**Exercise passage**
Genesis 25:8 - Coke's Commentary on the Holy Bible

Bible Comments

An old man, and full— There is nothing for, of years, in the Hebrew: the word is שׂבע sabang, full, satiated, satisfied: having completed the business of his life, and being fully satisfied with it. Perhaps the metaphor is taken from an entertainment, where the guests, after they have fared liberally, rise from table fully satisfied, and thankful for the feast. The Greek and Latin poets have thus applied it; and, after them, Mr. Pope, in one of his epitaphs, says,

From nature's temperate feast rose satisfied, Thank'd Heaven that he had liv'd, and that he died.

The death of Abraham is mentioned here a little out of time, in order to finish his history without interruption; for Esau and Jacob were born fifteen years before his death. Isaac was born when his father Abraham was a hundred years old, ch. Genesis 21:5. and he married when his father was one hundred and forty. It was twenty years before his wife bare him any children, Genesis 21:26. Abraham died at the age of one hundred and seventy-five, Genesis 21:7 so that he lived fifteen years after Esau and Jacob were born.

**Explore the material**
• a. Answer these from the commentary on Genesis 25:8:
(i) What Hebrew word does it give for "full"?
(ii) How old was Abraham when Isaac was born?
(iii) At what age did Abraham die?
• b. Does each statement agree with the commentary on Genesis 25:8? Answer yes or no, and quote the words that decide it.
(i) The Hebrew includes a word for "of years."
(ii) Isaac married when Abraham was one hundred and forty.
(iii) Abraham's death is reported at its proper point in time.
• c. Resume the commentary on Genesis 25:8 after its last sentence.
The items are separate material and are not part of the commentary.

**Supplied information**
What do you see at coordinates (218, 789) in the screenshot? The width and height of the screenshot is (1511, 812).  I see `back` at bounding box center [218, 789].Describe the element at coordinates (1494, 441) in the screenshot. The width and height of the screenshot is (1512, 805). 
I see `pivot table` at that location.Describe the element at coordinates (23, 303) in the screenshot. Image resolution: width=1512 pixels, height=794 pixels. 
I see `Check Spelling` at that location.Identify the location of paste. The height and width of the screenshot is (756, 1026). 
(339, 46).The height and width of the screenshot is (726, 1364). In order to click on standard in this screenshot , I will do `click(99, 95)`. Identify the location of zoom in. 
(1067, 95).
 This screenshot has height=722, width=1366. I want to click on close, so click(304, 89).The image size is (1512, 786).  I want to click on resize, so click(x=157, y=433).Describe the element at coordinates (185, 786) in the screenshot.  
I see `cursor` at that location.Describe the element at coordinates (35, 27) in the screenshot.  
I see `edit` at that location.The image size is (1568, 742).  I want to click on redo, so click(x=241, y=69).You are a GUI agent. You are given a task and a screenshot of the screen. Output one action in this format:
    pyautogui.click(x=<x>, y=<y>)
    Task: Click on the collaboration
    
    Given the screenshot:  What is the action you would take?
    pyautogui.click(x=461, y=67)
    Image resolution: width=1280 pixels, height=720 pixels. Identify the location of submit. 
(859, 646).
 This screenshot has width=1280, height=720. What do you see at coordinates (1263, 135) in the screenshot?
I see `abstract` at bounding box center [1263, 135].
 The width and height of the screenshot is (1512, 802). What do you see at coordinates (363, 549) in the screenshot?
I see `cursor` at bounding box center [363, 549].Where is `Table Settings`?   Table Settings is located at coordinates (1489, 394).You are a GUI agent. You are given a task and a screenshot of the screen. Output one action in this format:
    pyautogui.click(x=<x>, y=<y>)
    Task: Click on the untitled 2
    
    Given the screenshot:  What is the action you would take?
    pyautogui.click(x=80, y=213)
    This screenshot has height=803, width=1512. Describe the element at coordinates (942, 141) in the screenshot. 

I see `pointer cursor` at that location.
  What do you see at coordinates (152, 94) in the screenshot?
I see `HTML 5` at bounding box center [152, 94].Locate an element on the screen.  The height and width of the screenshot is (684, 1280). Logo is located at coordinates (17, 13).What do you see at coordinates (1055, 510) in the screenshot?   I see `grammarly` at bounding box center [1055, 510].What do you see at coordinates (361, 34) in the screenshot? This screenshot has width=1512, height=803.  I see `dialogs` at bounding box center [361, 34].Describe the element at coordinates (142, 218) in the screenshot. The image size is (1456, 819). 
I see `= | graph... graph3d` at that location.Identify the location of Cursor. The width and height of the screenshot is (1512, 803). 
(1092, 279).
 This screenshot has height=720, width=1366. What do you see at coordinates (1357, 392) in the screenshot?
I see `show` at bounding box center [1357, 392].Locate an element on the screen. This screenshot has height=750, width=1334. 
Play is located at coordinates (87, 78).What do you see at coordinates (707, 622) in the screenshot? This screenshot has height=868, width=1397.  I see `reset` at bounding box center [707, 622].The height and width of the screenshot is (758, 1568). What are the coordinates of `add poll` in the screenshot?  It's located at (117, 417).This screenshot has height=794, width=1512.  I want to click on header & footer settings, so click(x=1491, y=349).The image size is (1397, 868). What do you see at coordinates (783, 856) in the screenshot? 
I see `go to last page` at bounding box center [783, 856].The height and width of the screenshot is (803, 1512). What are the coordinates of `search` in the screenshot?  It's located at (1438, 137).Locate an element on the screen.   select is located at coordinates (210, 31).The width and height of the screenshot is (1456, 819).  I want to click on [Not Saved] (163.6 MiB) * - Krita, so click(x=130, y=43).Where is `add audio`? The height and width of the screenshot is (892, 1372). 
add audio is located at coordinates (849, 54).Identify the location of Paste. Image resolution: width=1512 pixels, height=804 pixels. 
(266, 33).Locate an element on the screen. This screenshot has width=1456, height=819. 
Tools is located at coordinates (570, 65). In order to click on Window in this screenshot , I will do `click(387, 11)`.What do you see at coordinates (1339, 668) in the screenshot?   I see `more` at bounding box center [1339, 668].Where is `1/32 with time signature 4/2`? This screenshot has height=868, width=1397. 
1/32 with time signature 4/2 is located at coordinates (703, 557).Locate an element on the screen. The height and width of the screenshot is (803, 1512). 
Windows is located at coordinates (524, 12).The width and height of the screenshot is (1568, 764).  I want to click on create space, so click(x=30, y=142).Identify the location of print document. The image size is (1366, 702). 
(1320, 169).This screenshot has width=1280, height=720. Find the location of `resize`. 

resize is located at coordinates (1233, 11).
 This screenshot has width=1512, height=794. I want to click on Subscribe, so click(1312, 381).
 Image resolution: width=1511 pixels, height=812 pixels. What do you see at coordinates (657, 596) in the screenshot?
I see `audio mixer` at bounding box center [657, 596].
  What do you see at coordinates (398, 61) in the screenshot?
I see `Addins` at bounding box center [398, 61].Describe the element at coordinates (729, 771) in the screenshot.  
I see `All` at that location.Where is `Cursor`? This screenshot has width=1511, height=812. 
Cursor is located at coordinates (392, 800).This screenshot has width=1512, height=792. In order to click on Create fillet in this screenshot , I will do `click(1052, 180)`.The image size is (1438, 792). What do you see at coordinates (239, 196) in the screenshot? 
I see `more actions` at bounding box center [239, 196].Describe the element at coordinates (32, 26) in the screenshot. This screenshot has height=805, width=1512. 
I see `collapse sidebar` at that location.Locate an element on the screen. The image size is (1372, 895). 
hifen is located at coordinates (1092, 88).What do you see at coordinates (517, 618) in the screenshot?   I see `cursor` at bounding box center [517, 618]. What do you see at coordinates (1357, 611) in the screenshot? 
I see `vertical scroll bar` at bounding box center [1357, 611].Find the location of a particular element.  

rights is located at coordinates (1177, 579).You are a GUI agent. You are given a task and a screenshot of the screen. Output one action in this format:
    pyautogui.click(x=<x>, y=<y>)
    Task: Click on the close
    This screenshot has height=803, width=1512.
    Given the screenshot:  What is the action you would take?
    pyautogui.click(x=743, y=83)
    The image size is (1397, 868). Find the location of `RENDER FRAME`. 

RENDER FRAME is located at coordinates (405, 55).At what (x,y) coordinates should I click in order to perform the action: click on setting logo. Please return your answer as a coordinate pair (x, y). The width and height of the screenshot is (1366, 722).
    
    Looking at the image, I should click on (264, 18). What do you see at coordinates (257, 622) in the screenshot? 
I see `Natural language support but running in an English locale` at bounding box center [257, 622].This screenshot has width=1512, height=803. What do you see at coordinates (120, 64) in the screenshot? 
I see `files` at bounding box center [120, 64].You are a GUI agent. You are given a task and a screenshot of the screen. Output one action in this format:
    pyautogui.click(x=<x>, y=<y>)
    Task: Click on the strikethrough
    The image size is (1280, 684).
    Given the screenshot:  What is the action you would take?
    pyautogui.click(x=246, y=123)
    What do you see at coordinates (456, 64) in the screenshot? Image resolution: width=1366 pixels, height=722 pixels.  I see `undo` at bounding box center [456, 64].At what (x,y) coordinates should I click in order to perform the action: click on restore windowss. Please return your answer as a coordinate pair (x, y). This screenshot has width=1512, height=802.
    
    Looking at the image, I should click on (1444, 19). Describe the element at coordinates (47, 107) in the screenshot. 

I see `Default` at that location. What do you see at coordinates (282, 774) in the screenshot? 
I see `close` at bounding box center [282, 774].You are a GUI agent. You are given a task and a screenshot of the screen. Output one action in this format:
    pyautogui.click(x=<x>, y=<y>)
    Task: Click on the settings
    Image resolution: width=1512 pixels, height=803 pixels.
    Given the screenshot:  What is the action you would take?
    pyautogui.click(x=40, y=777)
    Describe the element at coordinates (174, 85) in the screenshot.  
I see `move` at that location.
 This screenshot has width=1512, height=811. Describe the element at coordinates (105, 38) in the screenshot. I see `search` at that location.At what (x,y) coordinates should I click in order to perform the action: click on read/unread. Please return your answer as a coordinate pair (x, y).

**Exercise results**
• a.
(i) שׂבע sabang
(ii) A hundred years old
(iii) One hundred and seventy-five

• b.
(i) No: "There is nothing for, of years, in the Hebrew"
(ii) Yes: "he married when his father was one hundred and forty"
(iii) No: "The death of Abraham is mentioned here a little out of time"

• c.
And was gathered to his people The same is said of Ishmael, Isaac, Jacob, Moses, Aaron, &c. and in other places of Scripture the faithful are said to be gathered to their fathers, Judges 2:10. Acts 13:36. Genesis 15:15 expressions which must refer to the soul, not to the body. Jameson has very justly observed, that the phrase here used cannot refer to Abraham's body, for that was deposited among strangers in Canaan, and not in Chaldea among his ancestors. It must therefore belong to the soul, which by this expression is plainly intimated to be immortal, and to subsist in a separate state, after its union with the body is dissolved. Accordingly, by Abraham's being gathered to his people, it is reasonable to understand, his being joined to the spirits of just men made perfect, those kindred souls, whose tempers and manners he imitated while on earth. So it is explained by some of the fathers, particularly Theodoret. Neither does it make any thing against this explication, that the phrase is applied promiscuously to good and bad men; for each may be gathered to his own people, and yet these two sorts of people, or societies, to which they are joined, be extremely different.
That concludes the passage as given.